Нередко Маррета, упоминая о письмах от эсперантистов других стран, давал понять, что и они ждут этого великого дня. Письма приходили из городов, названия которых Орасио не доводилось слышать — Шарлеруа, Прага, Афины, Буэнос-Айрес, — и все они казались ему сказочными, далекими от жизни этого поселка с его убогими грубо сколоченными хибарками, набитыми беднотой. Каждый вечер в мозгу Орасио возникали новые противоречия. Оказывается, он многого не знал и не понимал. Так, еще будучи пастухом, он иногда слышал разговоры о забастовках, но всегда эти слухи воспринимались в горах лишь как весть о том, что где-то люди стараются добиться повышения платы за свой труд…
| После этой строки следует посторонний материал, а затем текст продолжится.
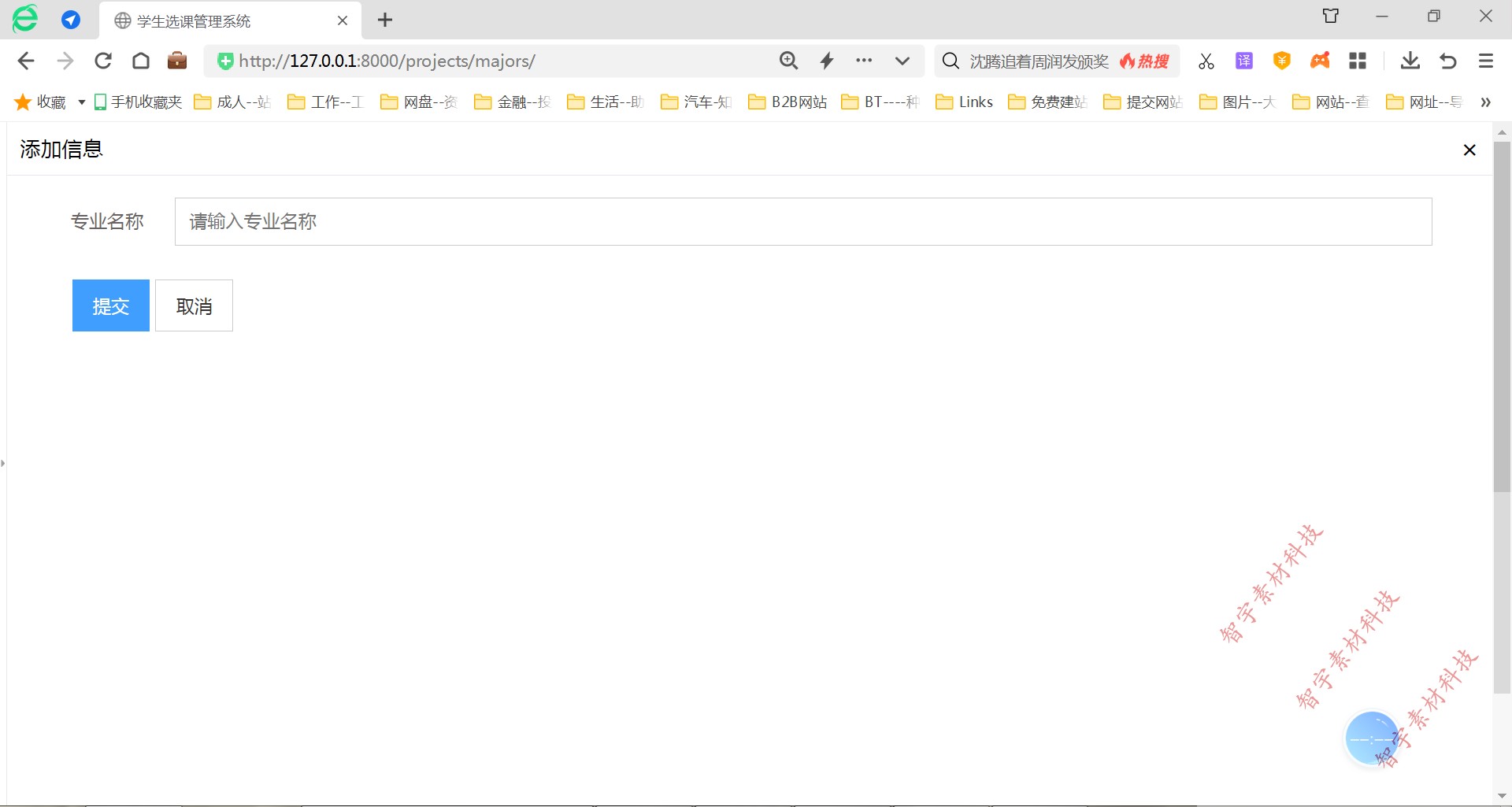This screenshot has height=807, width=1512.
Task: Open the translate extension icon
Action: (x=1243, y=61)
У Марреты было много книг; почти все без переплетов, растрепанные и засаленные, так как он часто давал их читать. Когда он получал новую книгу, каждый из его друзей по очереди брал ее домой; так продолжалось, пока все ее не прочитывали. Книги эти горячо обсуждались, и вскоре Орасио понял, что многие из них были запрещенные. И ему захотелось прочесть их. Но когда он сказал об этом Маррете, все находившиеся в комнате вдруг замолчали, а старый ткач, помедлив, ответил как-то неопределенно:

— Надо выбрать такую, чтобы тебя заинтересовала. Завтра я посмотрю…

На следующий вечер, когда Орасио напомнил ему, Маррета сказал:

— Сегодня у меня не было времени. Отложим до завтра.
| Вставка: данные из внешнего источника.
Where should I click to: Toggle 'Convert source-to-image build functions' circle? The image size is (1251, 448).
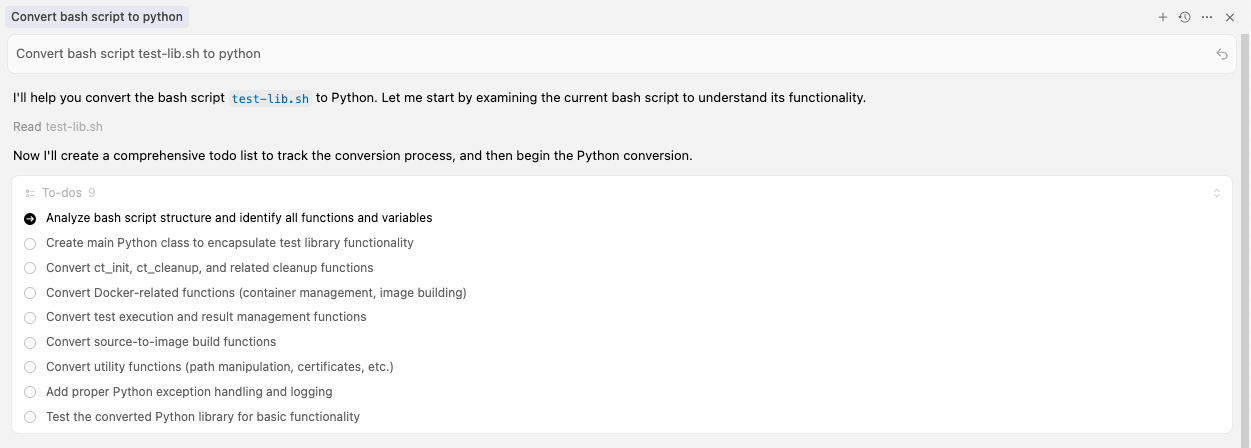click(30, 342)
На другой день Орасио застал Маррету одного — он мыл посуду после обеда.

— Хорошо, что ты пришел пораньше, — сказал старик. — Я собирался поговорить с тобой, но не хотел при других… Это по поводу книг, которые ты просил почитать. Я отложил вон те две… можешь взять их. Но сначала я хотел тебе кое-что сказать…

Орасио с нетерпением ждал. Маррета вытер тарелку и уселся у огня.
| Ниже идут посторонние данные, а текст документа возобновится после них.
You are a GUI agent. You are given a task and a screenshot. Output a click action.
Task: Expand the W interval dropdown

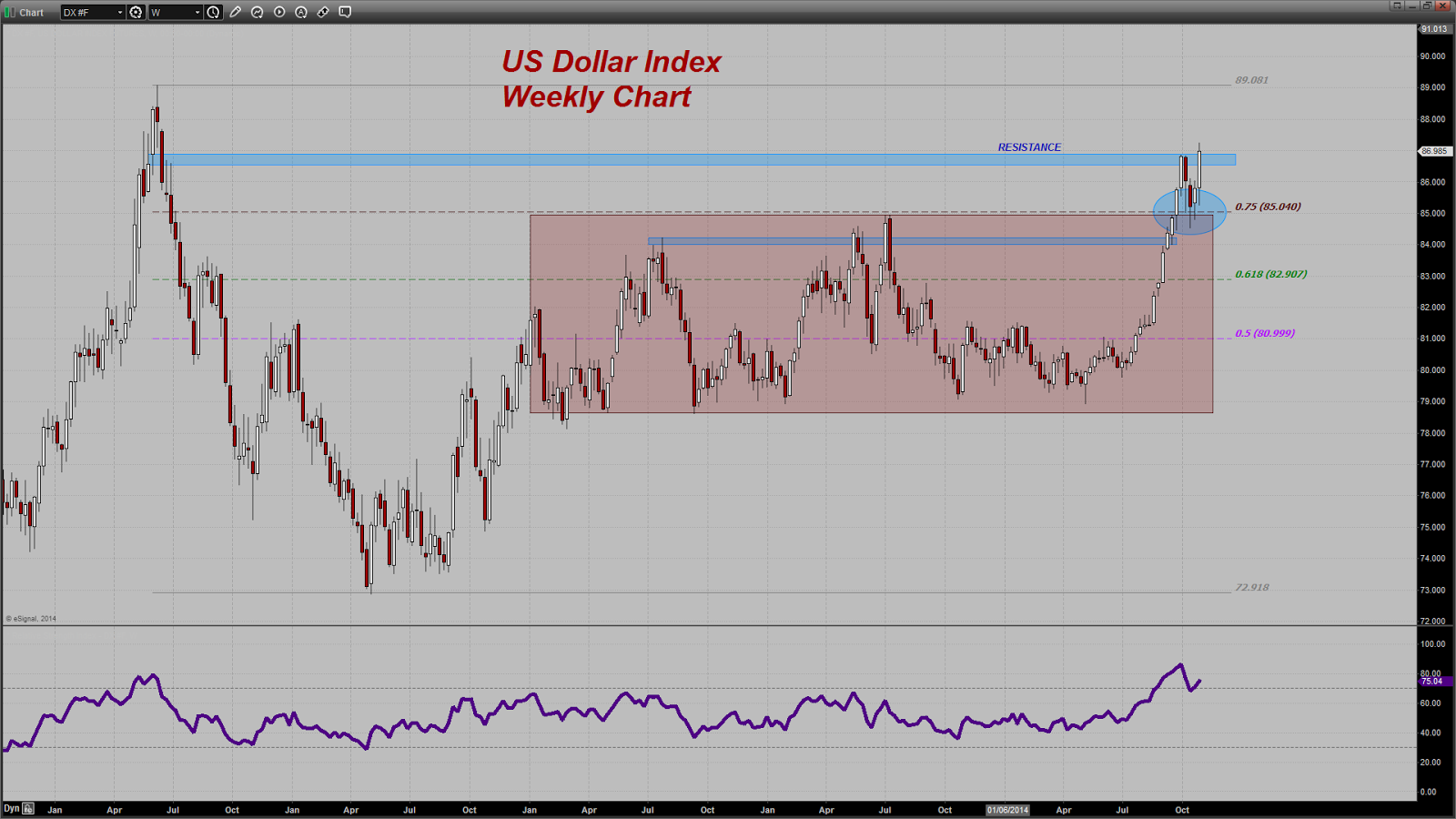coord(176,12)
— Поди-ка сюда, — позвал он Орасио. И как только юноша сел рядом, хлопнул его по коленке и начал: — Я знаю, ты хороший парень, но иногда человек, сам того не желая, может причинить другим зло. Ты уже, наверное, догадался, что о книгах, которые мы читаем, нельзя никому говорить, нельзя их и показывать первому встречному. В них нет ничего плохого, но если бы стало известно, что мы их читаем… Понимаешь? Меня уже арестовывали…

— Вас?.. Арестовывали?

Маррета, видя изумление Орасио, улыбнулся.

— И довольно часто! В то время, когда я еще жил в Ковильяне и мы устраивали забастовки, это было обычным делом. Однажды солдат республиканской гвардии чуть не зарубил меня саблей. У меня до сих пор на спине шрам. В другой раз меня забрали и посадили в тюрьму; я там пробыл два месяца, не зная, что творится в мире. Бороду отрастил длиннее, чем у самого господа бога. Вот до сих пор… — Он показал на пояс, и лицо его озарилось детской улыбкой.

Орасио ужаснулся этому рассказу и, с уважением посмотрев на Маррету, подумал, что старик, несмотря ни на что, остался верен себе.

— Можете быть совершенно спокойны, — сказал он. — От меня никто ничего не узнает.